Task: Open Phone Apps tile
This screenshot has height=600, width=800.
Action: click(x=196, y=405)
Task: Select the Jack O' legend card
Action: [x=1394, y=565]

• _Aim of the task_
Copy the records again, swapping "tile" for "icon" and changing nothing else.

• _Result_
Task: Open Phone Apps icon
This screenshot has height=600, width=800.
Action: click(x=196, y=405)
Task: Select the Jack O' legend card
Action: [x=1394, y=565]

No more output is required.